I saw it had aluminum tables. I have had bad experiences with aluminum tables before, but I somehow talked myself out of my concern this time. (I notice one of the other reviews here speaks of cast iron tables. I just double checked that I have a JT160, instead of some other model. I do, and I can assure you it does not have cast iron tables.)
I saw it had a flimsy, awkward fence, but I convinced myself I could figure out some way to rig up something better, out of angle iron or something. (I never did rig up anything better.)
This whole thing was an exercise in being a stupid buyer, because I had real, informed reservations, and yet I whipped out my wallet anyway, figuring it was better than nothing, and cheap. Besides, it was a real Delta. At that point in time, I was throwing up my hands in frustration over my poor skill with hand planes (the ultimate small shop solution for your wood truing needs, if you can pull it off) and was looking for a mechanized solution to help bridge the skill gap.
I did not have high expectations, but in spite of cutting this thing as much slack as I can for being a cheap, baby benchtop tool, I'm still terribly disappointed in this machine.
The aluminum tables are the worst thing about it. They've got a fine pattern of surface scratches, something like the sole of a corrugated hand plane, but on a small scale. Maybe the idea is to break the suction and make it easier to slide wood, but the effect in practice is that they're like driving a board over the rumble strip that warns you that you're about to run off the side of a highway. Run your fingernail over a cast iron table, and it makes no noise. Run the same fingernail over these tables, and it makes a sound like sliding a pick along a wound guitar string. In addition to the extra friction, they also leave black aluminum oxide streaks on every board as soon as the wax wears off, in about three passes.
To make matters even worse, you can wax and wax and wax the things, and never get them any slicker. The wax doesn't build high enough to top the little ridges, and the wax wears off the tops of the crests almost instantly. I even tried using my Mother's Power Ball on the thing (for polishing aluminum car rims to a mirror shine), but there was too much material to remove to achieve a smooth surface. It needs grinding, not polishing.

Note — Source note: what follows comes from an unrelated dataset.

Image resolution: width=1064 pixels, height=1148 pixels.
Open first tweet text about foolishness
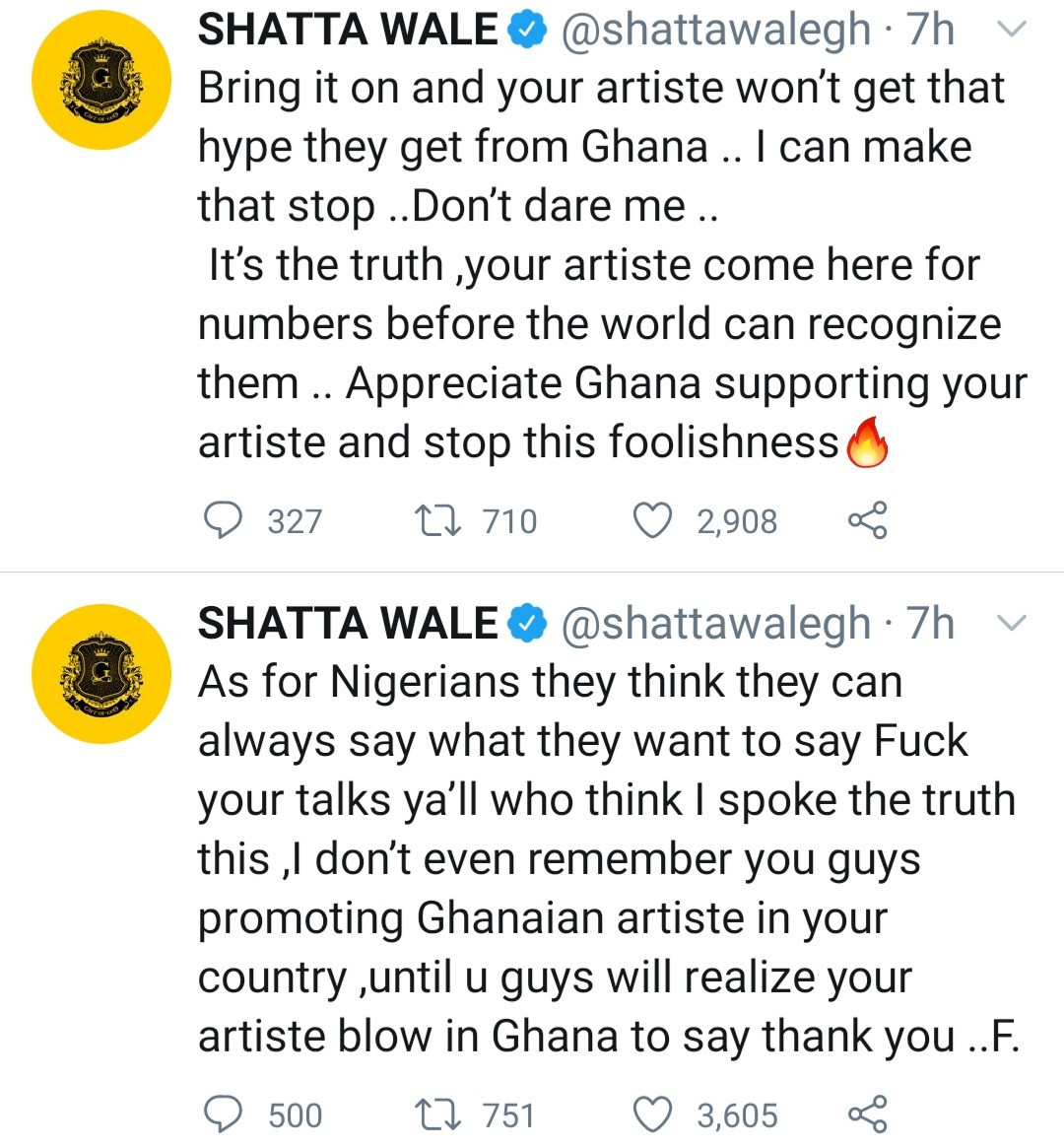(613, 265)
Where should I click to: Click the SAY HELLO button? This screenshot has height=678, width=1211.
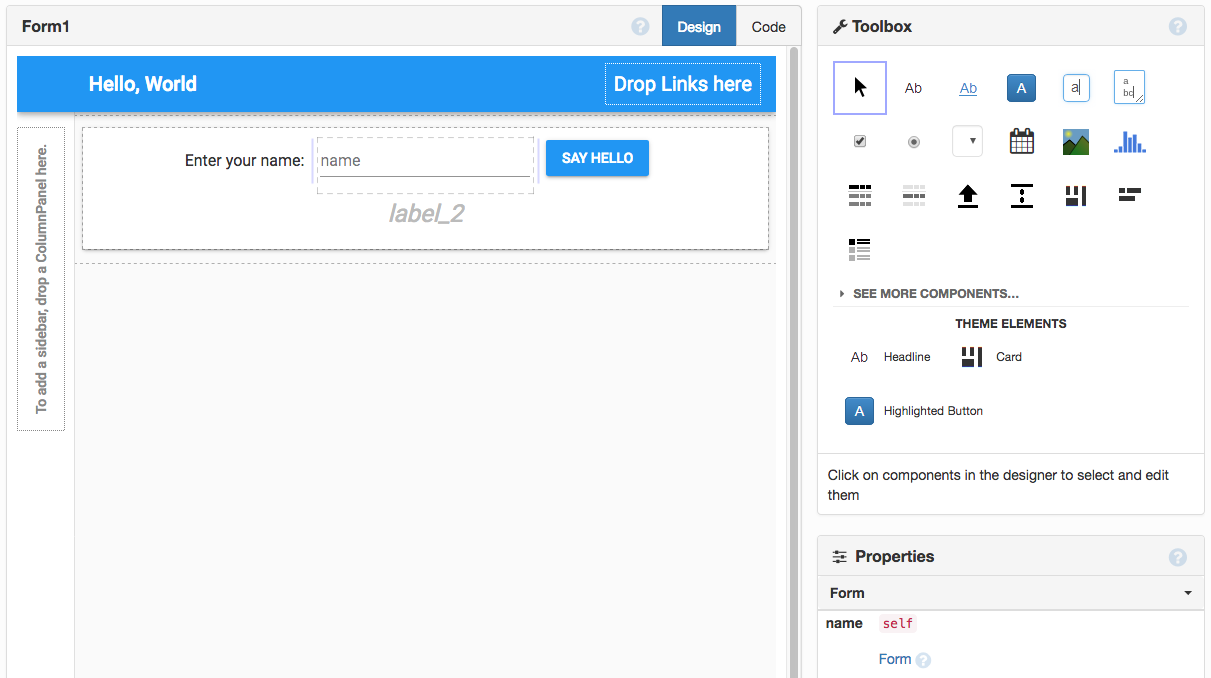pos(597,158)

The next worst thing is the fence. It is some kind of stamped sheet metal affair with a very awkward tilt and slide mechanism. Tilt and slide are controlled with... I have no idea what they're called. They're bolts with a plastic handle on top, making an inverted L shape. You press down the plastic in order to get it to rotate to a new position, then a spring re-engages it with the bolt head so you can turn the bolt without a wrench. In practice, the two plastic handles are always getting in each other's way, and it's a juggling act moving this out of the way to move that whenever it is necessary to reposition anything.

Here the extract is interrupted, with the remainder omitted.